> Exercise brief: Each line of the data below from the one holding "Select the S size row label" to the one holding "This screenshot has height=817, width=935.", inclusive, is to be reproduced exactly; no other line belongs in the answer.

### Data provided ###

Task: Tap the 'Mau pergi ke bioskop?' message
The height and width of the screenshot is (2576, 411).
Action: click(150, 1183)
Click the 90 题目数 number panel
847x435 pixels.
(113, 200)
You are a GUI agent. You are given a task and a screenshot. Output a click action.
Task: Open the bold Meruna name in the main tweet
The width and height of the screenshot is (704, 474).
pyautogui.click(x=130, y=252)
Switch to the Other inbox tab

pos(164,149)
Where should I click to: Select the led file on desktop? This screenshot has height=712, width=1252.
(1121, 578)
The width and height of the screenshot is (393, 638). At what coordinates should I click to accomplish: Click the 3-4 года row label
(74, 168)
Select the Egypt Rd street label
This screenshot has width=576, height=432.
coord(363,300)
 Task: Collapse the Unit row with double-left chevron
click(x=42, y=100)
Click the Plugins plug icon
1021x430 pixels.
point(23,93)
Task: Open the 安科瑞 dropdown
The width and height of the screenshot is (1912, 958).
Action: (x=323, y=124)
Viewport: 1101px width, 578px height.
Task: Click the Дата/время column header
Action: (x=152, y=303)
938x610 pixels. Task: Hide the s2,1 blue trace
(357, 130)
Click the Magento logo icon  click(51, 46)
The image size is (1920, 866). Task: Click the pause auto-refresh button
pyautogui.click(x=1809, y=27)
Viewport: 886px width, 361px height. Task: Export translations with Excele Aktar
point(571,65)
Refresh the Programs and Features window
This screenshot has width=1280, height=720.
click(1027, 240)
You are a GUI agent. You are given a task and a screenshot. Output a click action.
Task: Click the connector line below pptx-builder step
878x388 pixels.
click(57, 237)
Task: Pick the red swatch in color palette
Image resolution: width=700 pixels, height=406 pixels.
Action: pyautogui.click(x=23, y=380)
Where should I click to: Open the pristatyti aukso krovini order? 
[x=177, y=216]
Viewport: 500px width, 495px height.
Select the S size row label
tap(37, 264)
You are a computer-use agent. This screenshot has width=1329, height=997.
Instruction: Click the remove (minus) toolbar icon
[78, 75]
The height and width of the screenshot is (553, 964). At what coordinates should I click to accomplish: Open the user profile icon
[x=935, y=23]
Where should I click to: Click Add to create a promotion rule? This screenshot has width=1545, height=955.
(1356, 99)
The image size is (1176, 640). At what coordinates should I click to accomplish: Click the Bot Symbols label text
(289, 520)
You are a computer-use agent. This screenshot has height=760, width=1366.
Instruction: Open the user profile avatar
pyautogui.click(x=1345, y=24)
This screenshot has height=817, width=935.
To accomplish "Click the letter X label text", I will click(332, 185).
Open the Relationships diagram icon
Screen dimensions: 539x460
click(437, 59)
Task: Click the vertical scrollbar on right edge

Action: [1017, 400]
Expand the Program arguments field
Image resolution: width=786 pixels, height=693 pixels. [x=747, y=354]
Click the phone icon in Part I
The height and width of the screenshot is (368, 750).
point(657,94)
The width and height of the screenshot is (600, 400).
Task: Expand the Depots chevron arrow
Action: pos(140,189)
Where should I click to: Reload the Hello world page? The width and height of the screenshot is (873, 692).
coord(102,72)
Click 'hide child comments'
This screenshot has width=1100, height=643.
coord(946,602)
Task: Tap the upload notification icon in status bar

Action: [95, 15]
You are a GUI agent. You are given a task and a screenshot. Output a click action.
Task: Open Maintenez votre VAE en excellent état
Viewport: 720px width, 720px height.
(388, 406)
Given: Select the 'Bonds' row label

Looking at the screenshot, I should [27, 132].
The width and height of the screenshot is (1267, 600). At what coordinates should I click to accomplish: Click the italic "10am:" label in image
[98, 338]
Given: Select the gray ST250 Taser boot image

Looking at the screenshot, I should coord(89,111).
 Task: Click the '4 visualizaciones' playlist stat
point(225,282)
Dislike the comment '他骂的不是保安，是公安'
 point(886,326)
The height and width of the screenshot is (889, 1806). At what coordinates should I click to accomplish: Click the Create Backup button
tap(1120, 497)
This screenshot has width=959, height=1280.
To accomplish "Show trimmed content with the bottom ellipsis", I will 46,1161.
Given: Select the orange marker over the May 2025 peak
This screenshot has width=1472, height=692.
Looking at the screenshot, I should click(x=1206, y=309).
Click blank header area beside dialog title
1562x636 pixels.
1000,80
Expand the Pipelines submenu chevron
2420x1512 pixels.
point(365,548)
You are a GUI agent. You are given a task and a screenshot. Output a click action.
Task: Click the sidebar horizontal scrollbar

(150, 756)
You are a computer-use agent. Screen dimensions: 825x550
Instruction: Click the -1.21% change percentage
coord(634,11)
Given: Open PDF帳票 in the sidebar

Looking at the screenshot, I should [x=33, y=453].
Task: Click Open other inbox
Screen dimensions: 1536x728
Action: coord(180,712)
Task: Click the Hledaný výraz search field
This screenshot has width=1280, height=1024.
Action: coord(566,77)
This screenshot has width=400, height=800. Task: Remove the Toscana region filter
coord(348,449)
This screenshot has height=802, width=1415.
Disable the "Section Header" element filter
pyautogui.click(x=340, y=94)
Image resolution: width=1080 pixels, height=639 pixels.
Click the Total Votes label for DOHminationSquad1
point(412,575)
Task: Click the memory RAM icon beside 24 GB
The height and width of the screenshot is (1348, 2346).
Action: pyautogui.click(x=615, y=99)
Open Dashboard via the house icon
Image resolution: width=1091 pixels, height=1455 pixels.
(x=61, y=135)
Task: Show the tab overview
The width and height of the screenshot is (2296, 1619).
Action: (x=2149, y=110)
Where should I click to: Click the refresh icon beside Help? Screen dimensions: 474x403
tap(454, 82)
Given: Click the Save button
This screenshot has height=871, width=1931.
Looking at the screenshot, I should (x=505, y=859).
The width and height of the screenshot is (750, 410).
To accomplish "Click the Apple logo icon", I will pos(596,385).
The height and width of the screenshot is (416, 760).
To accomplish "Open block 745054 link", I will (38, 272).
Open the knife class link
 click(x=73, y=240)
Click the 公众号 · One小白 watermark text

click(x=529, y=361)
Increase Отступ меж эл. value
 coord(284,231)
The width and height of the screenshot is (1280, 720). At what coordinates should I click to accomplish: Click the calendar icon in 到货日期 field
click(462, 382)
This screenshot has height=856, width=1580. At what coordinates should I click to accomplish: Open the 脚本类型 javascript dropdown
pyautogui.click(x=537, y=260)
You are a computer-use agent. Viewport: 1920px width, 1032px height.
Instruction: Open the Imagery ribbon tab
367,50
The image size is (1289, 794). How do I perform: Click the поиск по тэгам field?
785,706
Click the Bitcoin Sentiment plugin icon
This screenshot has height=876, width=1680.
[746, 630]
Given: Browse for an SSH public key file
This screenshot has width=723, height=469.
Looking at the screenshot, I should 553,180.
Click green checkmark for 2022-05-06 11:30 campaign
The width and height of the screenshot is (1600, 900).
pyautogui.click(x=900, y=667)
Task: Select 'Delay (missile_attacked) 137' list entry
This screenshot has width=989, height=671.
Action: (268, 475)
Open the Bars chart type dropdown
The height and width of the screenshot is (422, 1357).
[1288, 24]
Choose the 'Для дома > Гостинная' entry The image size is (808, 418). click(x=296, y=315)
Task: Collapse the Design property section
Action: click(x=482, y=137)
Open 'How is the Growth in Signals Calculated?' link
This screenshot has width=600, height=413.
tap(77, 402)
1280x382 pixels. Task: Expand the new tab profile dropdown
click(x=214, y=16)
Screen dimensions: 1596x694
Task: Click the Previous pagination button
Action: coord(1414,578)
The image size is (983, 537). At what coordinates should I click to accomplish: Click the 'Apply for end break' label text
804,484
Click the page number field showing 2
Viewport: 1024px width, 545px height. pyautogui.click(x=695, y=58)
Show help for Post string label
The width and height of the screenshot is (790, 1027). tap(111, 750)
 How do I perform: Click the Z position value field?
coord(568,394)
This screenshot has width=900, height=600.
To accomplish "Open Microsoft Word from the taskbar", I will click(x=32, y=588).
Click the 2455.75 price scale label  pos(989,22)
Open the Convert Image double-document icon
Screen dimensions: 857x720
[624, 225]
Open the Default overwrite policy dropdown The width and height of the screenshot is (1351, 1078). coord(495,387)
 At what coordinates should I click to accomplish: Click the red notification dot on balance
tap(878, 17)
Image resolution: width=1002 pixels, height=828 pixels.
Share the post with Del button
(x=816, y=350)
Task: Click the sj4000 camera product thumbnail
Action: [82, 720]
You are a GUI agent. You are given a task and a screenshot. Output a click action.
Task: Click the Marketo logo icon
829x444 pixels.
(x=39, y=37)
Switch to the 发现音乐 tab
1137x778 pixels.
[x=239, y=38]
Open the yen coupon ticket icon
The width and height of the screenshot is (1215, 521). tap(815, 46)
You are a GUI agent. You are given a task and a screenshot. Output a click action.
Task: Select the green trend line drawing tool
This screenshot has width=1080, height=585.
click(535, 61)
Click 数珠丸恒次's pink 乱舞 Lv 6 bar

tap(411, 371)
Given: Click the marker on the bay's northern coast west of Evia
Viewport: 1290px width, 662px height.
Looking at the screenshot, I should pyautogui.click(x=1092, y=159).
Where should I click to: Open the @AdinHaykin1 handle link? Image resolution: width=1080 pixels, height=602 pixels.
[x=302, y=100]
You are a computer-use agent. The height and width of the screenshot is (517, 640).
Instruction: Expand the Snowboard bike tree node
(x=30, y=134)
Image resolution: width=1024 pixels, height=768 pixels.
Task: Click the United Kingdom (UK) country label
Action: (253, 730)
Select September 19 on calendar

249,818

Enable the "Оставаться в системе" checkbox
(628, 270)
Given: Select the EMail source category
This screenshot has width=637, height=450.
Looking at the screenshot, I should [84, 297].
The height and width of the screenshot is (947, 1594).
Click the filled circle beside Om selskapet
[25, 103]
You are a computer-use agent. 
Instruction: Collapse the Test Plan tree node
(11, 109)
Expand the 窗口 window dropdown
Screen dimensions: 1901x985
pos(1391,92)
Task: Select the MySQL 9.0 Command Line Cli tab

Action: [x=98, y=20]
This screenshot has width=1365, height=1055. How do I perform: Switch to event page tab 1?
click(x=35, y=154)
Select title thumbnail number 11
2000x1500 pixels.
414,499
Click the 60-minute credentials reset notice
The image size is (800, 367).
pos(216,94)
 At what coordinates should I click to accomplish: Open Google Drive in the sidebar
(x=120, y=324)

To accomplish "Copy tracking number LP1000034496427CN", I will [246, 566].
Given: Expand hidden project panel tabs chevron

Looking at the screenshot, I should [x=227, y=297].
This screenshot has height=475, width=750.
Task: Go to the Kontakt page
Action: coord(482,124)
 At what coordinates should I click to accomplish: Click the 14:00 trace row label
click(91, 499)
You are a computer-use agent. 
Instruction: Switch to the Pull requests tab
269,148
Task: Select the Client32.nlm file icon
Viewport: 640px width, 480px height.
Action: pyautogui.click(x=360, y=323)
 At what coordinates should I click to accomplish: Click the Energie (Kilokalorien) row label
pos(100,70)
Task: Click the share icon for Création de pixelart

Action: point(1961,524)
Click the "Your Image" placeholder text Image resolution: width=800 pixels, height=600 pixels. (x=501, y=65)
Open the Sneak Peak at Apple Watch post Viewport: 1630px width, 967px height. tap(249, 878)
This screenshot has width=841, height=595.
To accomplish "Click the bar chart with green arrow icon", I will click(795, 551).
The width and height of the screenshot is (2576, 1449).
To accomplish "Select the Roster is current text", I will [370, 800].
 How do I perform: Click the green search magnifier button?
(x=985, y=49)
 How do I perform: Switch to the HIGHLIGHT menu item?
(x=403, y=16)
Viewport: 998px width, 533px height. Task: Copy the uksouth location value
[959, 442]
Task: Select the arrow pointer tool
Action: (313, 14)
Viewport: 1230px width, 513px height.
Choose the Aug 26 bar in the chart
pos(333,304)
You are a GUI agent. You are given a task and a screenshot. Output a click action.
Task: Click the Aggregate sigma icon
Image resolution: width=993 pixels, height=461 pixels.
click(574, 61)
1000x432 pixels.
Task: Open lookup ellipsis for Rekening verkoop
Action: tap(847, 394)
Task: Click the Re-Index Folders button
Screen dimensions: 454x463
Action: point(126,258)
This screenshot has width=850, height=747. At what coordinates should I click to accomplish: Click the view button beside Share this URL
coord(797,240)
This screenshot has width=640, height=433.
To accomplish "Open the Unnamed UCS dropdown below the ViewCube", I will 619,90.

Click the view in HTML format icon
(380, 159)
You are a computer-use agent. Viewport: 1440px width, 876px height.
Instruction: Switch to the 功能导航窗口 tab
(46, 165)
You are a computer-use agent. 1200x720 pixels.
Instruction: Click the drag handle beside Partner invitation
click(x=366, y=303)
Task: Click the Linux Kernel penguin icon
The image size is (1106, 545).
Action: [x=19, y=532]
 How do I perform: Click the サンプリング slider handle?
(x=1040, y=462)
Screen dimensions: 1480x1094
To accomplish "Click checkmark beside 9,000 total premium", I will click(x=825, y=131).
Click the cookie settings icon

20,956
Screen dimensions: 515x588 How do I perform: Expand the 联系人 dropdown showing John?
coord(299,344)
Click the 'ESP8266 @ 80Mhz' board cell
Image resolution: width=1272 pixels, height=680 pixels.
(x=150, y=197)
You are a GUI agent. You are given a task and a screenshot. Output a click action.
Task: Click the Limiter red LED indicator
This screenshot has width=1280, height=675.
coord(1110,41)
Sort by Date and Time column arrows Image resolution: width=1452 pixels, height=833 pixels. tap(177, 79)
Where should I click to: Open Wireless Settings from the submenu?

###

> Solution below:
Select the S size row label
tap(37, 264)
You are a computer-use agent. This screenshot has width=1329, height=997.
Instruction: Click the remove (minus) toolbar icon
[78, 75]
The height and width of the screenshot is (553, 964). At what coordinates should I click to accomplish: Open the user profile icon
[x=935, y=23]
Where should I click to: Click Add to create a promotion rule? This screenshot has width=1545, height=955.
(1356, 99)
The image size is (1176, 640). At what coordinates should I click to accomplish: Click the Bot Symbols label text
(289, 520)
You are a computer-use agent. This screenshot has height=760, width=1366.
Instruction: Open the user profile avatar
pyautogui.click(x=1345, y=24)
This screenshot has height=817, width=935.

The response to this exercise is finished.